This year has been an especially poor one for the adapted screenplay, everything from Snow Angels to The Dark Knight to Body of Lies to The Duchess, these are all films where the major thing wrong with the films and source of most of their problems is the screenplay. In adapting the international bestseller by José Saramago, Fernando Meirelles' film Blindness may be the worst offender of the bunch.

And offensive really is the term, it's such a poor screenplay on every level. The characterisation is absolutely non-existant, we know nothing about what drives any of these people and the little we do know is severely tested by where they take the "story". As a drama, it just doesn't work. The basic plot is that everyone goes blind apart from Julianne Moore (rather lazily reminiscent of Children of Men - nobody can get pregnant, okay I can roll with that, *ohwaitthisgirlcan* ... how?) but then the things that happen when they are confined are just eye-rollingly simplistic and predictable.

Julianne Moore

Equally, there is an incredible amount of unexplained stuff not only in the overall plot set-up, but one character has a gun - how? We don't know. One group of people control the food rations. How? Why? These are just a few of countless examples, the writers don't condescend to explain a thing, it's either the height of sloppiness or arrogance on the part of the filmmakers. This is an absolute mess of a screenplay in terms of dramatic arcs (the end is simultaneously a ridiculous conceit and also the only way they could have gone after the story they'd been telling), characterisation (oh that there were any, motivation is questionable throughout), plotting, the lot, it's simply appalling. This is all before the lazy voiceover from a minor character which appears out of nowhere halfway through the film and then disappears until the very end as well. Such an atrocious piece of writing.
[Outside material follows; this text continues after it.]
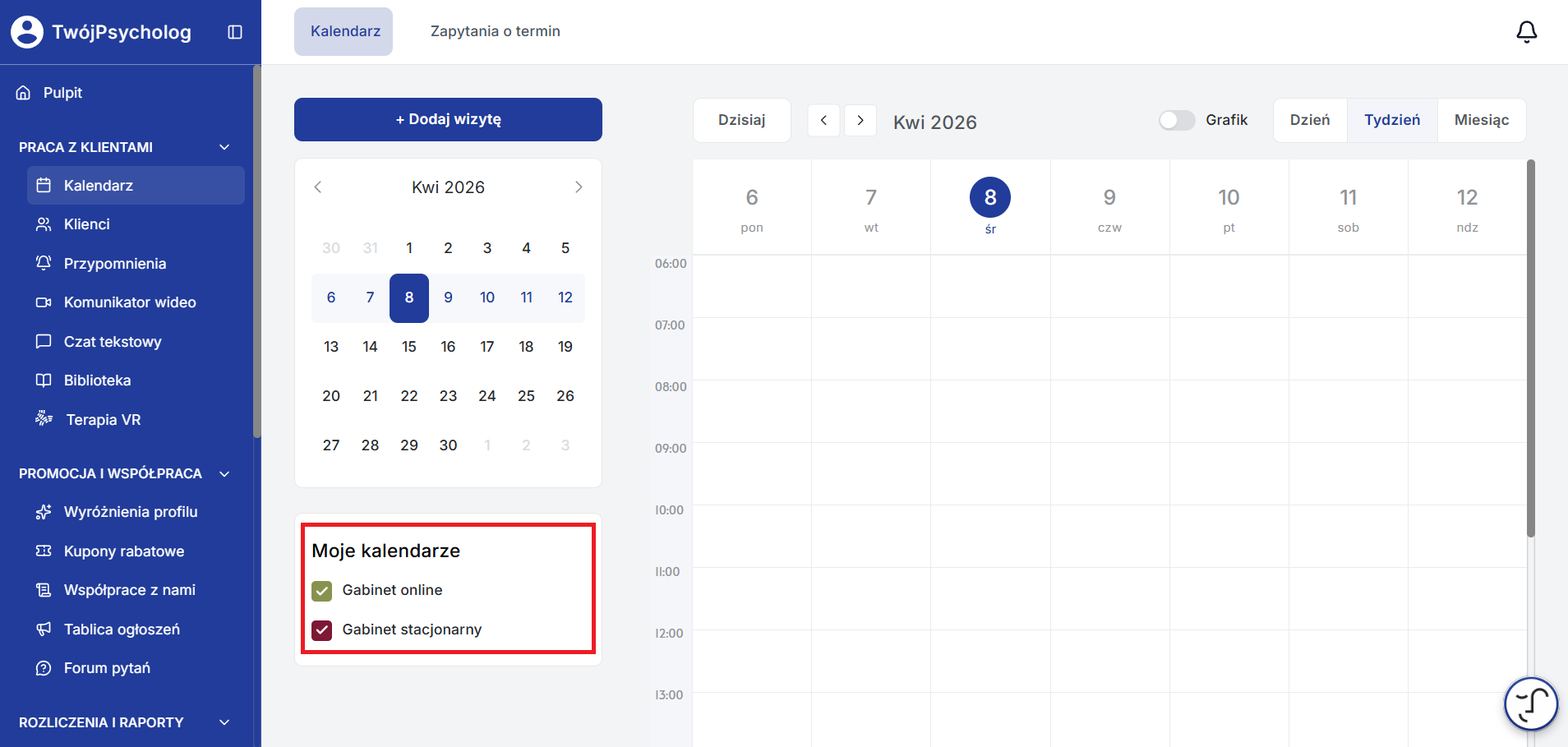Uncheck the Gabinet stacjonarny calendar
The image size is (1568, 747).
pos(322,630)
In the midst of all this is Julianne Moore and she is the only reason to see the film. She is always able to bring an incredible amount of believable emotion to any role she plays and it's really needed here because she adds some humanity to a very soulless film. The editing is ponderous and makes the film drag, the score adds a tone which is very strange and doesn't suit the story at all, it's just a shoddy effort on almost every front. They even manage to make Gael García Bernal completely uninteresting and that is in itself an achievement as I've seen him in over half a dozen films and he's never been short of "very good" before. If you love Julianne, you'll force yourself to sit through this, if you don't I can't imagine any reason to even wait for this on dvd let alone pay to see it in a cinema.